[TO DO]:
Of the entries below, restate word for word only the section that runs from the line with "Screen dimensions: 1087x659" to the line with "Where should I", counting both ends.

== MATERIAL PROVIDED

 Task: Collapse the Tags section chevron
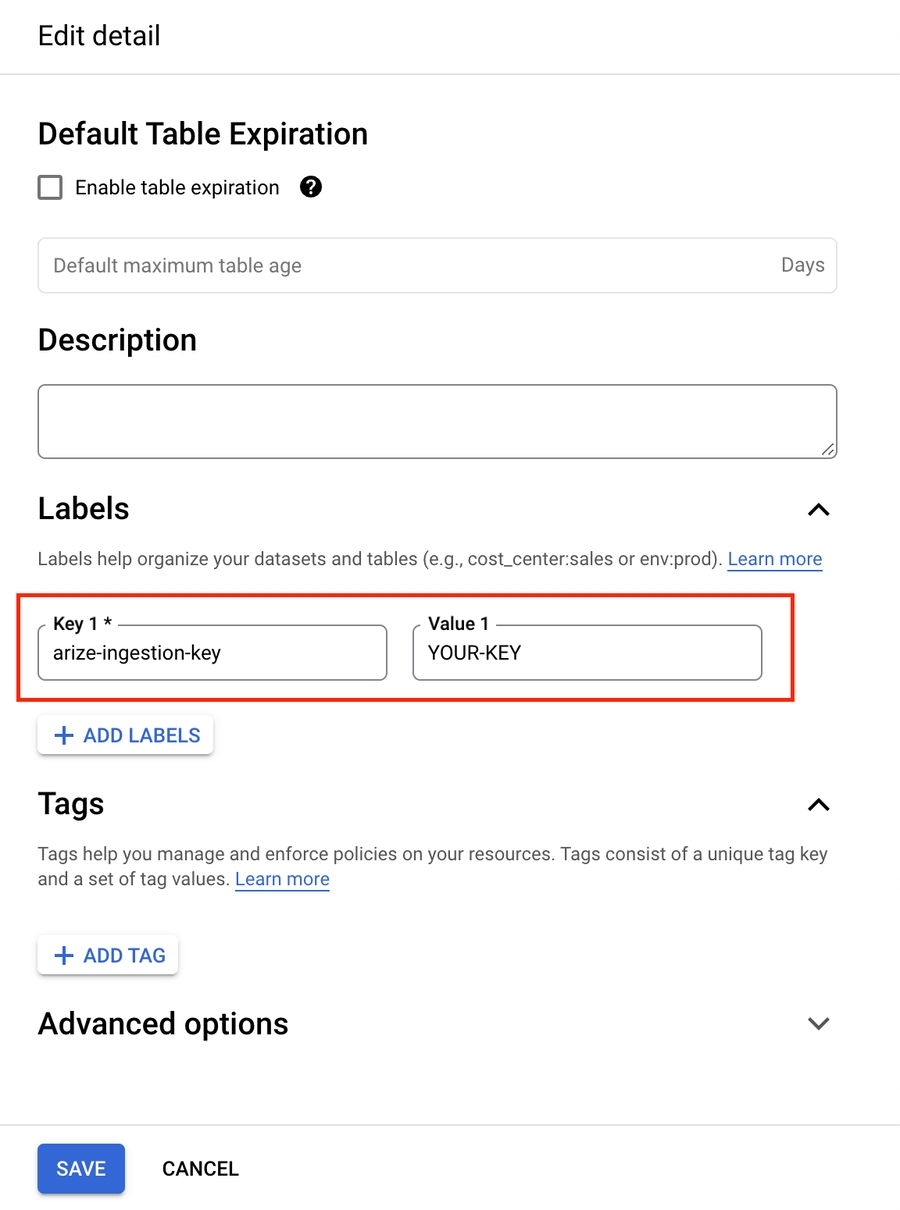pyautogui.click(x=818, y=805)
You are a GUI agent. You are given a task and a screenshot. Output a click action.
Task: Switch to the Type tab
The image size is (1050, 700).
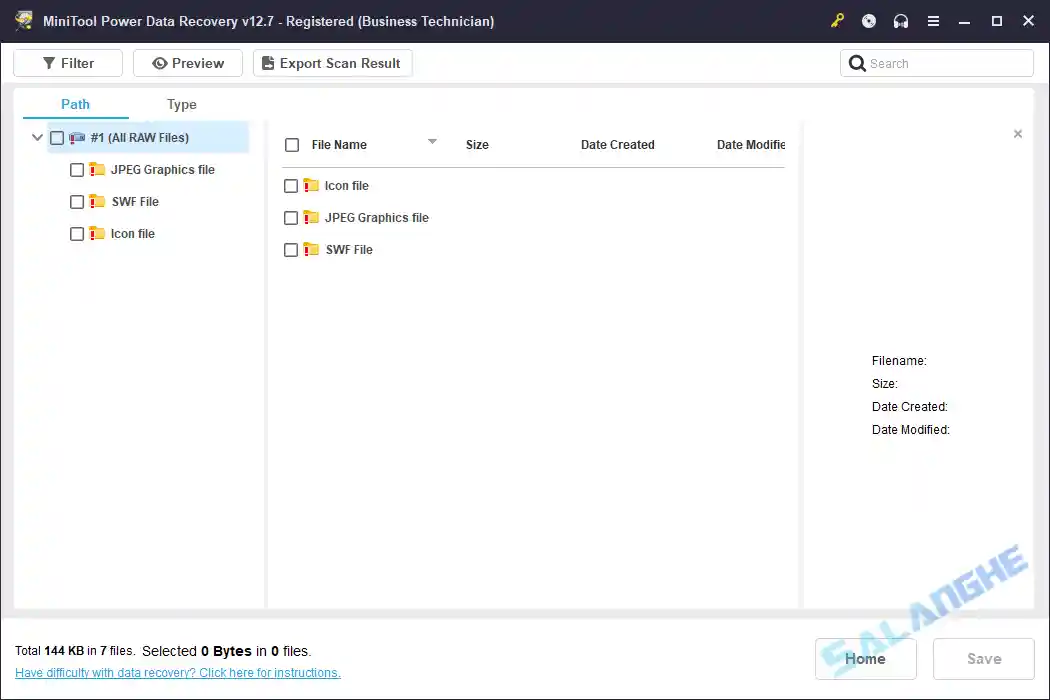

====
== MATERIAL PROVIDED

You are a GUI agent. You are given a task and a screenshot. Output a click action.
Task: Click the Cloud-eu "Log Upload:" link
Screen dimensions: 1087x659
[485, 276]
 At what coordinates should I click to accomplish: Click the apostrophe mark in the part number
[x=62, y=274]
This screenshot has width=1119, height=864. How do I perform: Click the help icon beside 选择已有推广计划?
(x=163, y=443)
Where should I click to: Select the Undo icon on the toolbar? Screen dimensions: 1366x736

====

[SOLUTION BELOW]:
Screen dimensions: 1087x659
[485, 276]
 At what coordinates should I click to accomplish: Click the apostrophe mark in the part number
[x=62, y=274]
This screenshot has width=1119, height=864. How do I perform: Click the help icon beside 选择已有推广计划?
(x=163, y=443)
Where should I click to: Select the Undo icon on the toolbar? Screen dimensions: 1366x736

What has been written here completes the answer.